◆ **What is required**:
Treat the line containing "Instruction: Click the" as the first line of the answer and the last line of the data as its final line, reproducing every line between exactly.

◆ **Records for the exercise**:
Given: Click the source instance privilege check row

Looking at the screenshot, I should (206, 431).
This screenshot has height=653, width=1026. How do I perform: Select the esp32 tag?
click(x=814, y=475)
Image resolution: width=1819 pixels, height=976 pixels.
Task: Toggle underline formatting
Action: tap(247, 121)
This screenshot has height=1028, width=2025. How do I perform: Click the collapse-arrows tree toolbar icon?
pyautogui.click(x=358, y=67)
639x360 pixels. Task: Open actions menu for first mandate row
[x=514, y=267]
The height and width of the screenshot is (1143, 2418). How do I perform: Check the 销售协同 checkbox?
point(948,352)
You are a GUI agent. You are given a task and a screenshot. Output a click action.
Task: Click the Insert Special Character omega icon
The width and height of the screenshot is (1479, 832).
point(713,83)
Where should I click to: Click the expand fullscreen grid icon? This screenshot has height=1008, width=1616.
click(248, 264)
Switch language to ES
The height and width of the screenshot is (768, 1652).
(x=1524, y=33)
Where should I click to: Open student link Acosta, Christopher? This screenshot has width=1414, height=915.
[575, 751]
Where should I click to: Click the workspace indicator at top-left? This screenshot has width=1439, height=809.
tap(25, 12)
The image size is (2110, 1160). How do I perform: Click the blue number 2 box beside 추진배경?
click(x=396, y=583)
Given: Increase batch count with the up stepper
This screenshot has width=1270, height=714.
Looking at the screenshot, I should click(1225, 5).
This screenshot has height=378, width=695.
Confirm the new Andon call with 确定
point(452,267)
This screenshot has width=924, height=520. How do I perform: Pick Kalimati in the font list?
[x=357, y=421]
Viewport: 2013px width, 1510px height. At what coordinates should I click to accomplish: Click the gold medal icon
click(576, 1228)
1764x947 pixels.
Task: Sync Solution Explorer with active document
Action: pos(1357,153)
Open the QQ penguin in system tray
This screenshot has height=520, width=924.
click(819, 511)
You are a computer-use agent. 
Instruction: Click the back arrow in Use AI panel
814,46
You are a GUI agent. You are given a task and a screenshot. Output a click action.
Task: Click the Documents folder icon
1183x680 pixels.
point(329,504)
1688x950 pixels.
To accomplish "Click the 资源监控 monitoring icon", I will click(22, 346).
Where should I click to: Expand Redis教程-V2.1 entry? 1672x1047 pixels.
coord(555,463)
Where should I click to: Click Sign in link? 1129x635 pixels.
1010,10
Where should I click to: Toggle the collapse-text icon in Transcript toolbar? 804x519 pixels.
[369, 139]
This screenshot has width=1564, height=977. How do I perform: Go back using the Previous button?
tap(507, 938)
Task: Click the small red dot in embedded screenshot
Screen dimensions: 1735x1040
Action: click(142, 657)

◆ **Reply**:
Instruction: Click the back arrow in Use AI panel
814,46
You are a GUI agent. You are given a task and a screenshot. Output a click action.
Task: Click the Documents folder icon
1183x680 pixels.
point(329,504)
1688x950 pixels.
To accomplish "Click the 资源监控 monitoring icon", I will click(22, 346).
Where should I click to: Expand Redis教程-V2.1 entry? 1672x1047 pixels.
coord(555,463)
Where should I click to: Click Sign in link? 1129x635 pixels.
1010,10
Where should I click to: Toggle the collapse-text icon in Transcript toolbar? 804x519 pixels.
[369, 139]
This screenshot has width=1564, height=977. How do I perform: Go back using the Previous button?
tap(507, 938)
Task: Click the small red dot in embedded screenshot
Screen dimensions: 1735x1040
Action: click(142, 657)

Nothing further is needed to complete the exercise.